#### Text passage
How can I help you?
Working with Data Extraction
25 May 202624 minutes to read
Extract Data as JSON from PDF or Image
The Smart Data Extractor enables you to process PDF documents or scanned images and export the structured content as JSON.
This section covers two scenarios:
- Extracting data as JSON from a PDF document.
- Extracting data as JSON from an image.
Extract Data as JSON from PDF
To extract structured data from a PDF document using the ExtractDataAsJson method of the DataExtractor class, refer to the following code example:
using System.Text;
using Syncfusion.SmartDataExtractor;
//Open the input PDF file as a stream.
using (FileStream stream = new FileStream("Input.pdf", FileMode.Open, FileAccess.Read))
{
//Initialize the Data Extractor.
DataExtractor extractor = new DataExtractor();
//Extract data as JSON.
string data = extractor.ExtractDataAsJson(stream);
//Save the extracted JSON data into an output file.
File.WriteAllText("Output.json", data, Encoding.UTF8);
}using System.Text;
using Syncfusion.SmartDataExtractor;
//Open the input PDF file as a stream.
using (FileStream stream = new FileStream("Input.pdf", FileMode.Open, FileAccess.Read))
{
//Initialize the Data Extractor.
DataExtractor extractor = new DataExtractor();
//Extract data as JSON.
string data = extractor.ExtractDataAsJson(stream);
//Save the extracted JSON data into an output file.
File.WriteAllText("Output.json", data, Encoding.UTF8);
}You can download a complete working sample from GitHub.
Extract Data as JSON from an Image
To extract structured data from an image document using the ExtractDataAsJson method of the DataExtractor class, refer to the following code examples.
using System.Text;
using Syncfusion.SmartDataExtractor;
//Open the input image file as a stream.

#### Data supplied
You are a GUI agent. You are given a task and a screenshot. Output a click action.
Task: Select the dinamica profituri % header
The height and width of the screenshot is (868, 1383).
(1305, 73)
---
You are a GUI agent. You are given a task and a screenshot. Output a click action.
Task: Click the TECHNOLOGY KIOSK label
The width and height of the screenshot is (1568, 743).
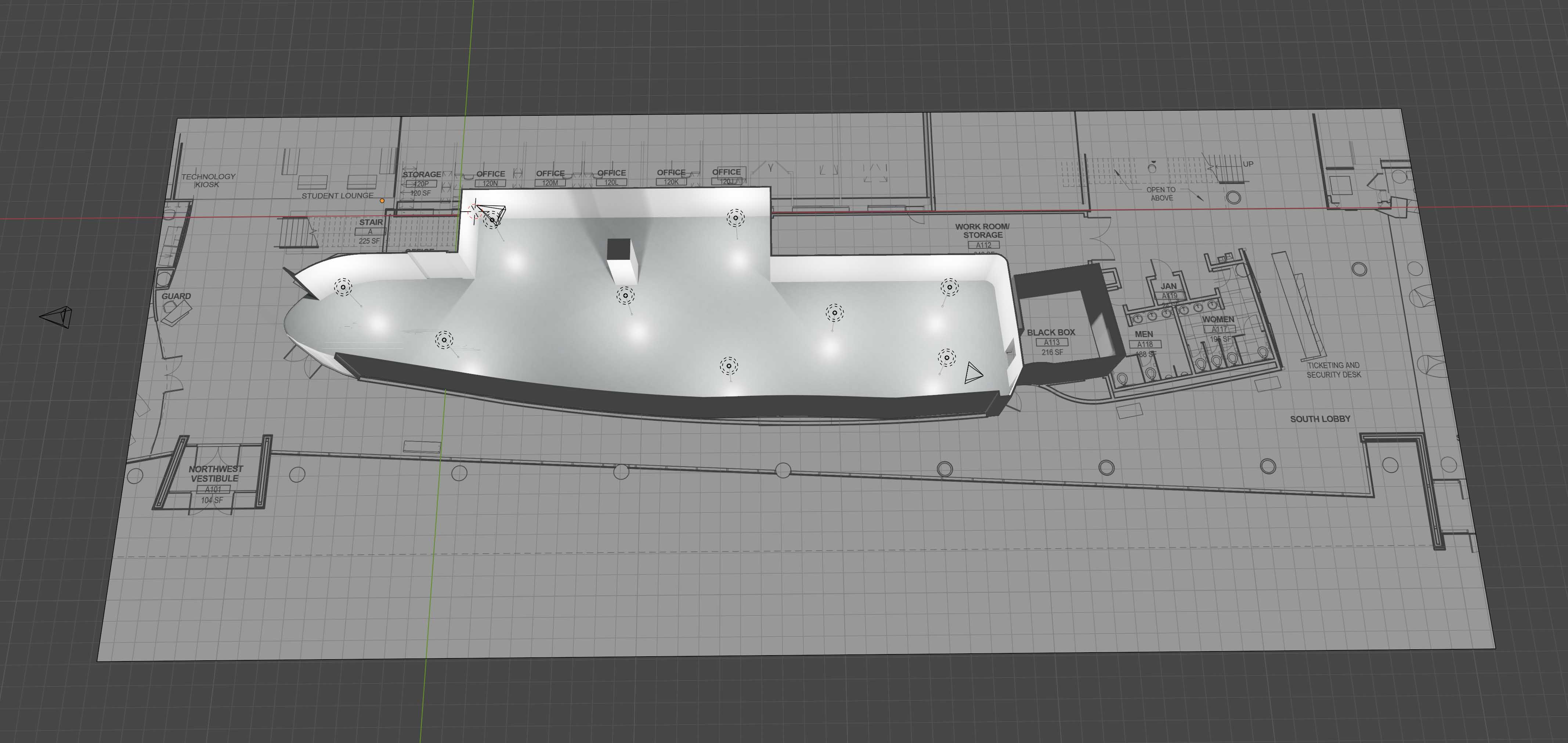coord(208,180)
...
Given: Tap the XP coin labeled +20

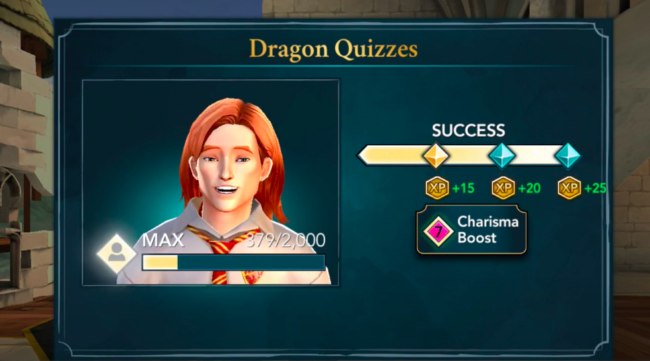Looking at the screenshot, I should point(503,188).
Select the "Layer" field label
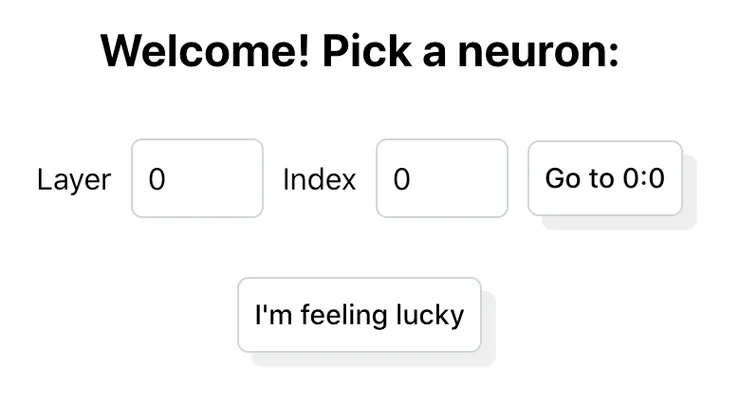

#### Request
Continue the Smart Data Extractor guide on exporting JSON, picking up right after its final line, the comment about opening the input image file as a stream.

#### Task response
using (FileStream stream = new FileStream("Image.png", FileMode.Open, FileAccess.Read))
{
//Initialize the Data Extractor.
DataExtractor extractor = new DataExtractor();
//Extract data as JSON from the image stream.
string data = extractor.ExtractDataAsJson(stream);
//Save the extracted JSON data into an output file.
File.WriteAllText("Output.json", data, Encoding.UTF8);
}using Syncfusion.SmartDataExtractor;
using System.Text;
//Open the input image file as a stream.
using (FileStream stream = new FileStream("Image.png", FileMode.Open, FileAccess.Read))
{
//Initialize the Data Extractor.
DataExtractor extractor = new DataExtractor();
//Extract data as JSON from the image stream.
string data = extractor.ExtractDataAsJson(stream);
//Save the extracted JSON data into an output file.
File.WriteAllText("Output.json", data, Encoding.UTF8);
}You can download a complete working sample from GitHub.
Extract Data as Markdown from PDF or Image
The Smart Data Extractor enables you to process PDF documents or scanned images and export the structured content as Markdown (MD).
This section covers two scenarios:
- Extracting data as Markdown from a PDF document.
- Extracting data as Markdown from an image.
Extract Data as Markdown from PDF
To extract structured data from a PDF document using the ExtractDataAsMarkdown method of the DataExtractor class, refer to the following code example:
using System.Text;
using Syncfusion.SmartDataExtractor;
//Open the input PDF file as a stream.
using (FileStream stream = new FileStream("Input.pdf", FileMode.Open, FileAccess.Read))
{
//Initialize the Data Extractor.
DataExtractor extractor = new DataExtractor();
//Extract data as Markdown.
string data = extractor.ExtractDataAsMarkdown(stream);
//Save the extracted Markdown data into an output file.
File.WriteAllText("Output.md", data, Encoding.UTF8);
}using Syncfusion.SmartDataExtractor;
using System.Text;
//Open the input PDF file as a stream.
using (FileStream stream = new FileStream("Input.pdf", FileMode.Open, FileAccess.Read))
{
//Initialize the Data Extractor.
DataExtractor extractor = new DataExtractor();
//Extract data as Markdown.
string data = extractor.ExtractDataAsMarkdown(stream);
//Save the extracted Markdown data into an output file.
File.WriteAllText("Output.md", data, Encoding.UTF8);
}You can download a complete working sample from GitHub.
Extract Data as Markdown from Image
To extract structured data from an image file using the ExtractDataAsMarkdown method of the DataExtractor class, refer to the following code example:
using System.Text;
using Syncfusion.SmartDataExtractor;
//Open the input image file as a stream.
using (FileStream stream = new FileStream("Input.png", FileMode.Open, FileAccess.Read))
{
//Initialize the Data Extractor.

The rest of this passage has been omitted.